Exercise requirements:
Determine how many lines in these records hold "Monopostes". Only the number is wanted.

Collected data
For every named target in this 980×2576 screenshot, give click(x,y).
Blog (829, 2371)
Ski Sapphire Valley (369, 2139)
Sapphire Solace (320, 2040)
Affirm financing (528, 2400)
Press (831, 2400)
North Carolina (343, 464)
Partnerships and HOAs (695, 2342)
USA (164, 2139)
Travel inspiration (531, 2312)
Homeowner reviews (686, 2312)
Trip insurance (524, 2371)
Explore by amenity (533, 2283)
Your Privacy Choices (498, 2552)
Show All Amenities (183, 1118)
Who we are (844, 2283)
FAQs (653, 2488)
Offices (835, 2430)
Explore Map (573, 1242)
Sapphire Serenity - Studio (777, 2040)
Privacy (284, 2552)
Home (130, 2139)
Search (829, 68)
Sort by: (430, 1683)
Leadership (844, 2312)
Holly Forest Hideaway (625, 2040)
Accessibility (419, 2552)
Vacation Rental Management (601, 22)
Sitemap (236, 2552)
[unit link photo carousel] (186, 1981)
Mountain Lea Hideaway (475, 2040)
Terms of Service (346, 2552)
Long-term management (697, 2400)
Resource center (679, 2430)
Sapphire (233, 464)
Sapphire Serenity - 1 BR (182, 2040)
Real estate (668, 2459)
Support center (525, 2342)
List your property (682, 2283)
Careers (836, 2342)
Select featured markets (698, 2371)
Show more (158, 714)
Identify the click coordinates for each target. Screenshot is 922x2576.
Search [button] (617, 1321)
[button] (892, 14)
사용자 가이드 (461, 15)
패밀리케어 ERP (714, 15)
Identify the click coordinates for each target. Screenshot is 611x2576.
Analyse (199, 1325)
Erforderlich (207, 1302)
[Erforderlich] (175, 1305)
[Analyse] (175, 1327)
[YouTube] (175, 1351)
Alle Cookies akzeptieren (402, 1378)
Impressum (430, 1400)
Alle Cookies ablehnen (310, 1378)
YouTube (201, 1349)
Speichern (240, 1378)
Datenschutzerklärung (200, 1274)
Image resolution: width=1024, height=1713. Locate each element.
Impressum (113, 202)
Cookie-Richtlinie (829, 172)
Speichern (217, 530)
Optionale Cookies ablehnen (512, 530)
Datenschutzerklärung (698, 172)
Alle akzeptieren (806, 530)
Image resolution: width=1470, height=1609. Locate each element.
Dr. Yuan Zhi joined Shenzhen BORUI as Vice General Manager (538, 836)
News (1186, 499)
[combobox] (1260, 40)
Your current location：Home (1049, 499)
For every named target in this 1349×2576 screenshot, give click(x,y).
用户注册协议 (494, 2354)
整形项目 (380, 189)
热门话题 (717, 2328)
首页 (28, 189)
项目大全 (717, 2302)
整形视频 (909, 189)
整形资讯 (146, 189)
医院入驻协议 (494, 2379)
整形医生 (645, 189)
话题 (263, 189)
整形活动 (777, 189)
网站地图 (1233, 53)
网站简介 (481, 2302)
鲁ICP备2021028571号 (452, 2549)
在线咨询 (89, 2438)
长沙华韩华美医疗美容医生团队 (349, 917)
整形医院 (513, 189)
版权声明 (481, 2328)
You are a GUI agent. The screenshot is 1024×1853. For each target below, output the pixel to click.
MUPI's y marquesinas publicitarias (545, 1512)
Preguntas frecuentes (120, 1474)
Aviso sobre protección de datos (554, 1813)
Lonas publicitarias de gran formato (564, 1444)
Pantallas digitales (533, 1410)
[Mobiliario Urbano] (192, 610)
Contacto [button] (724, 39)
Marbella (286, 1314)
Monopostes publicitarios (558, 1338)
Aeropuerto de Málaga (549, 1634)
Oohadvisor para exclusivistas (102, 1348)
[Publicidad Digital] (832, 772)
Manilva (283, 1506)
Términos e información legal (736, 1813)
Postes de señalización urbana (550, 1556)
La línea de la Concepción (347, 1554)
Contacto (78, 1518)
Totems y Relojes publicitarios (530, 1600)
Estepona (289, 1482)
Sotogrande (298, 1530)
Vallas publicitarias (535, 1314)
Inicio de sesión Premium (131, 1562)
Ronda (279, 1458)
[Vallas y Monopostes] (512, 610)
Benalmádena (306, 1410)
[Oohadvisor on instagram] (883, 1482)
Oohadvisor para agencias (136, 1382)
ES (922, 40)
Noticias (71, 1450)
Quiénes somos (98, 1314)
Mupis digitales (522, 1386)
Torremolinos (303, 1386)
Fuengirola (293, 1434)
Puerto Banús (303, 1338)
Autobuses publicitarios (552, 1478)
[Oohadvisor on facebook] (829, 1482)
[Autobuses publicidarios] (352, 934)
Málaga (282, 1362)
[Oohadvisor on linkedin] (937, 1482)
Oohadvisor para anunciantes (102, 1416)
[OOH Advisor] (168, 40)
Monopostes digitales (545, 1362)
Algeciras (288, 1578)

Exercise response:
3